Jill Moger SWA SWLA RMS

Jill Moger works from a studio at her home in York where she has been accompanied by a menagerie of various ‘rescued’  reptiles and amphibians over the past twenty years. Although other creatures are represented in Jill’s ceramic work,  it is for her reptiles she is best known.

“In their natural state and also in captivity,  the scabs and scars of reptiles,  the missing claws and spines and the shedding patches of skin,  do not detract from their underlying magnificence. I try to create a strong sense of realism in my sculptures whilst at the same time,  enhance their most beautiful and decorative characteristics.”  The usually life-sized ceramic sculptures,  each individually modelled and intricately detailed,  are of high-fired stoneware or porcelain clay,  fired in an electric kiln and enhanced by further firings to fix the various glazes,  enamels and lustre’s.

Sometimes more complicated structures are made in parts and assembled using a variety of media. Jill has also had some of her work cast in bronze and is currently working on new ideas involving porcelain and wire. Jill Moger was elected a member of the Society of Wildlife Artists (SWLA) in 1999 and has variously held the posts of Council member,  honorary secretary and newsletter editor,  a post that she currently holds.

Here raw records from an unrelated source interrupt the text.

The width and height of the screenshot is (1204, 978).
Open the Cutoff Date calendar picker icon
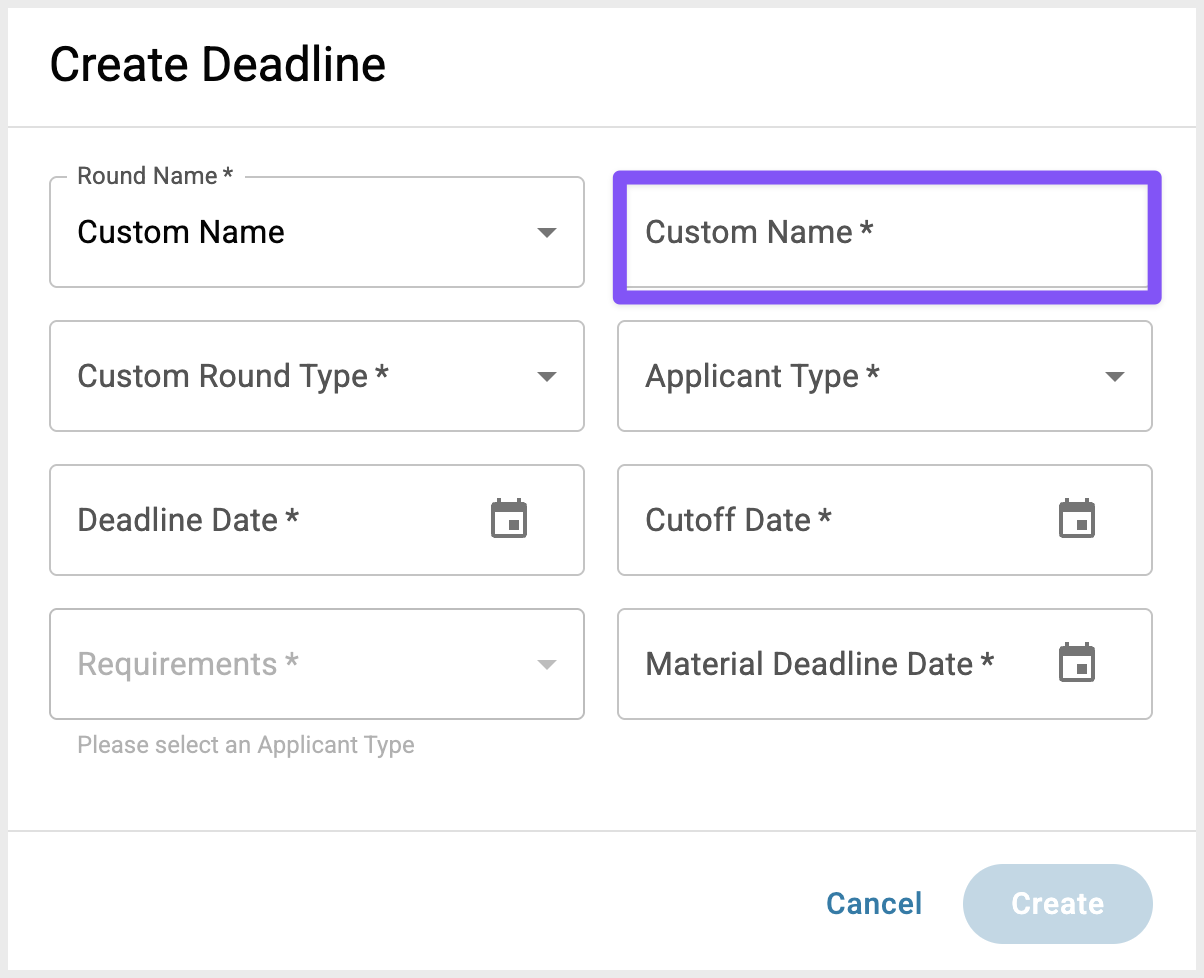1077,519
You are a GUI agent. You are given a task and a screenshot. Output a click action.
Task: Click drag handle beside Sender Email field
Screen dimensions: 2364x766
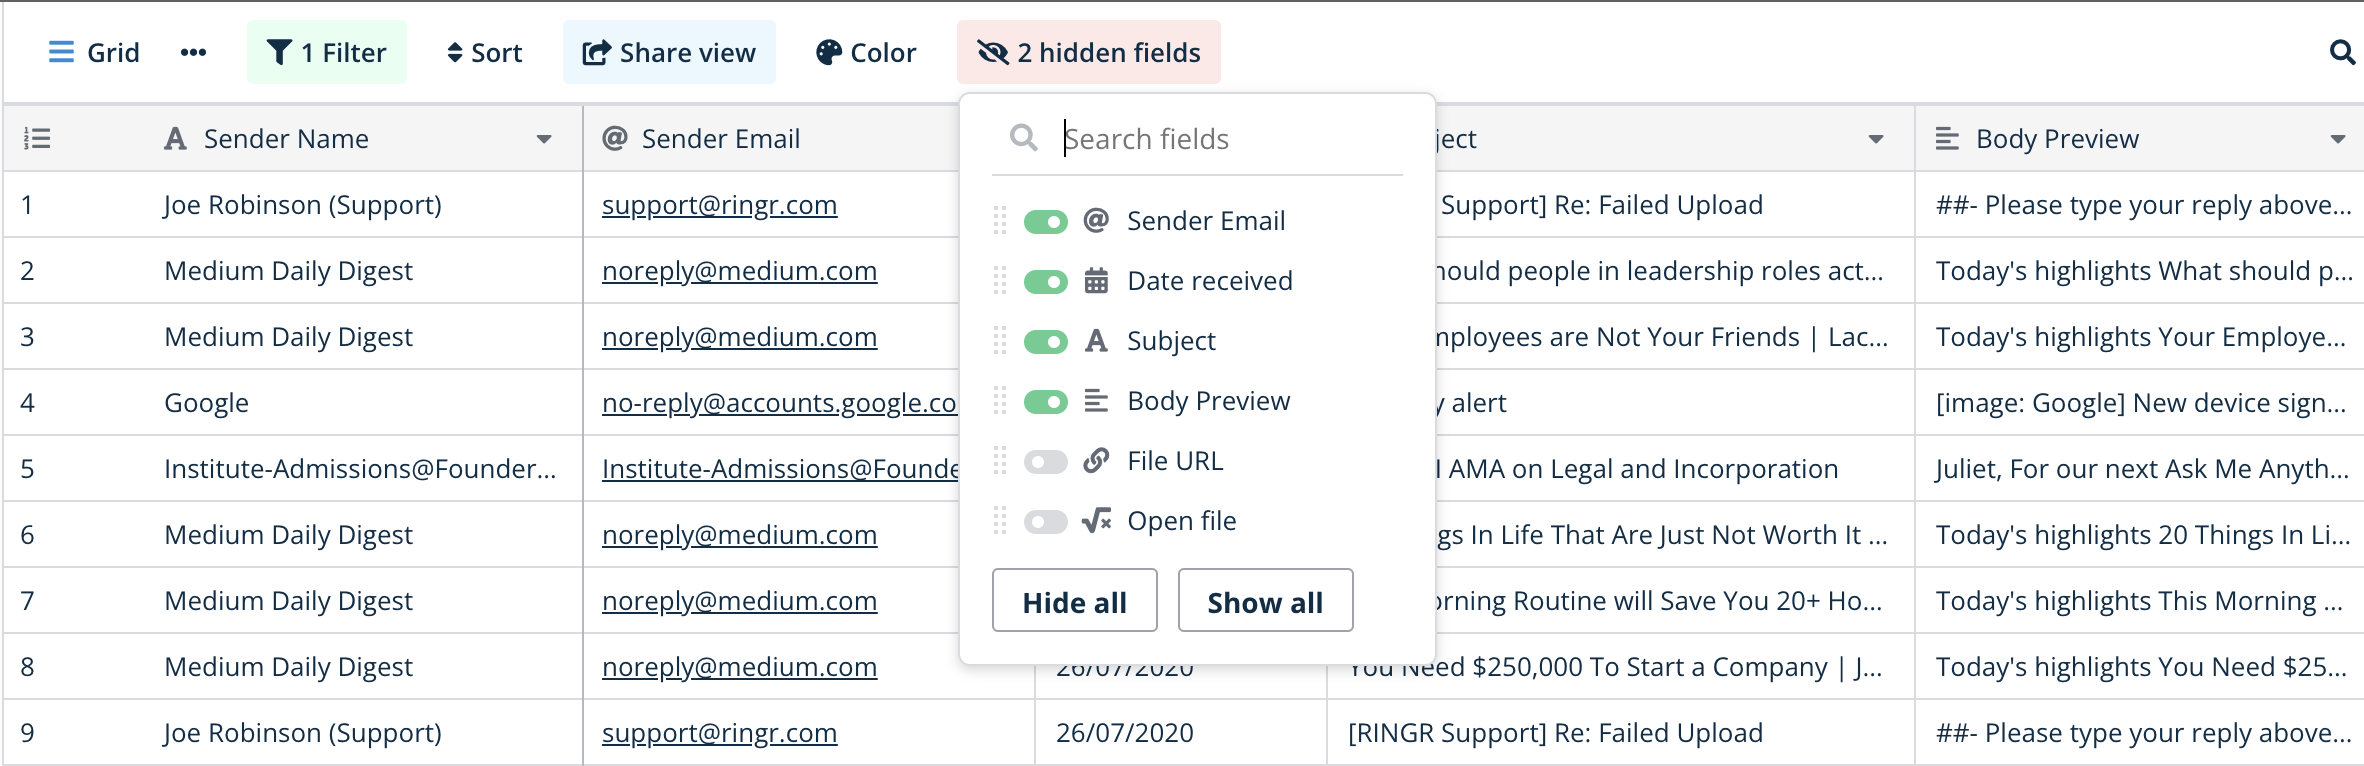999,221
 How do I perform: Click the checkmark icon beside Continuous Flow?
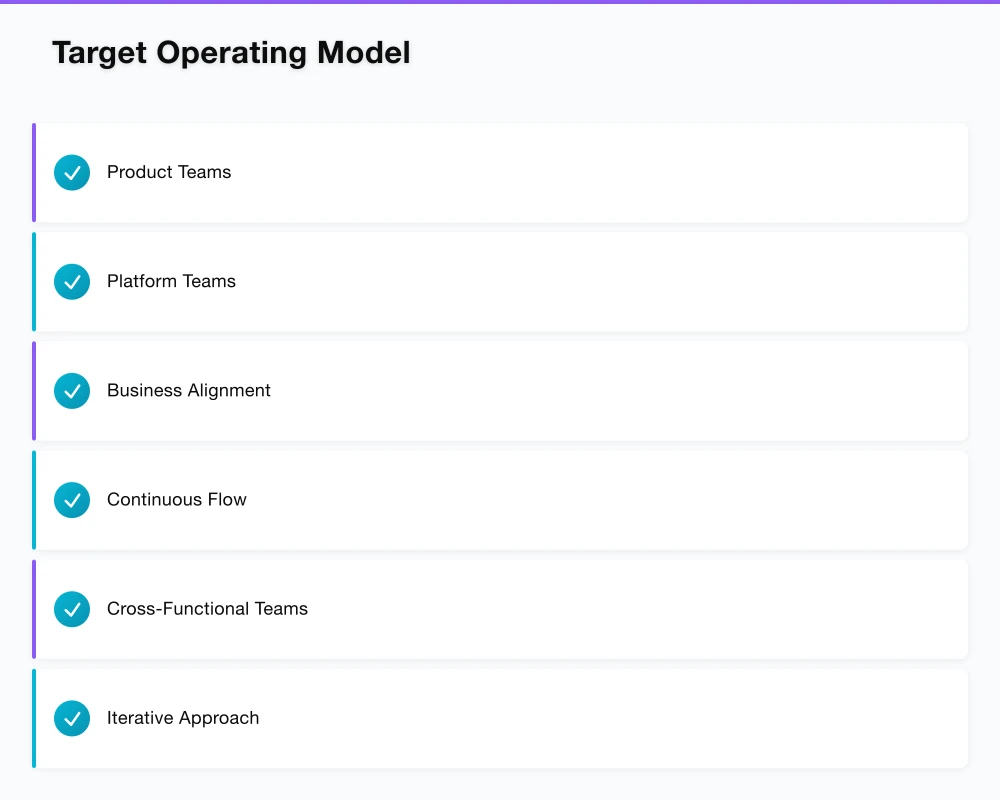[x=71, y=499]
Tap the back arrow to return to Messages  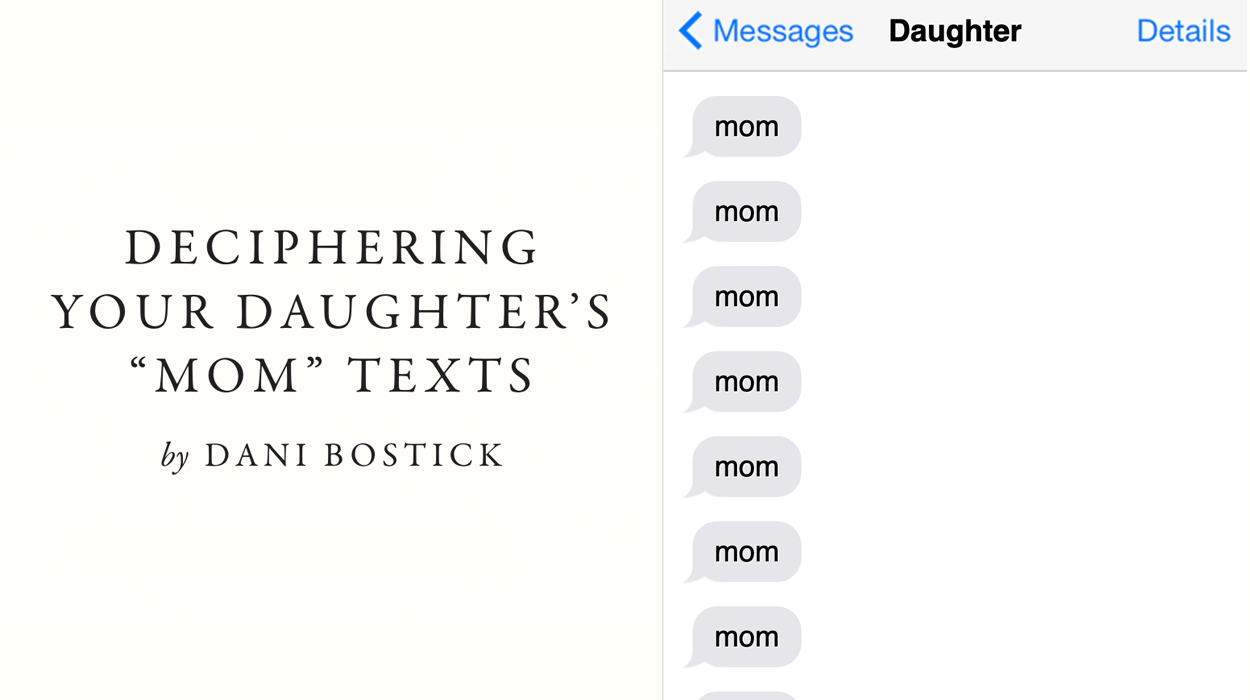[x=692, y=31]
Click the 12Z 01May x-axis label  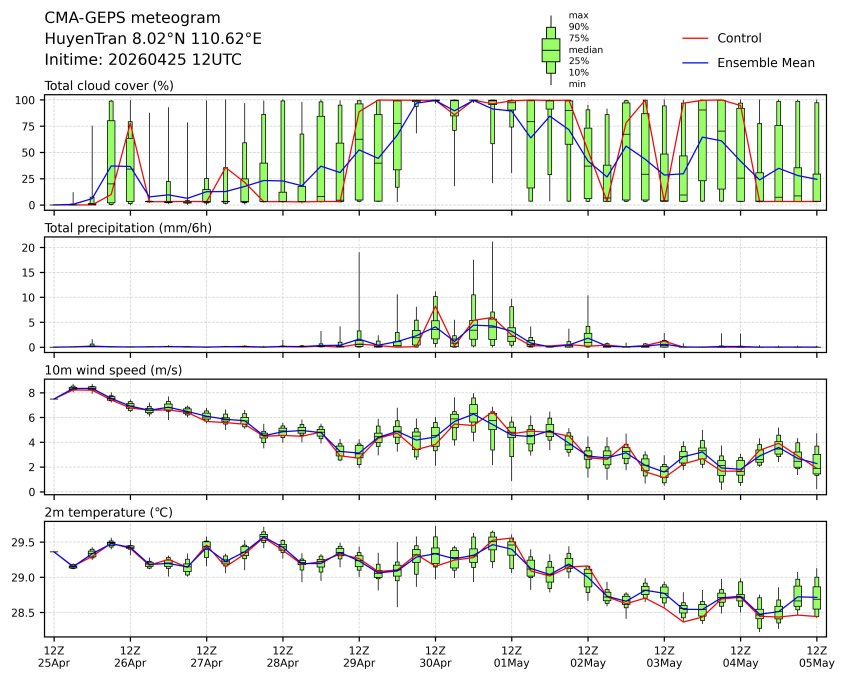[511, 656]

She was also elected to membership of the Society of Women Artists (SWA) and won the President’s and Vice President’s Award for the best work of art in their annual exhibition in the same year. The Anthony J Lester Art Critic Award was presented to Jill in 2006. Jill was elected a Vice President of the Royal Society of Miniature Painters,  Sculptors and gravers in 2009 and won the Bidder and Bourne Sculptors and gravers Award and a Gold Memorial Bowl Honourable Mention in that year. Her work is widely exhibited and is represented in both public and private collections in Britain and abroad.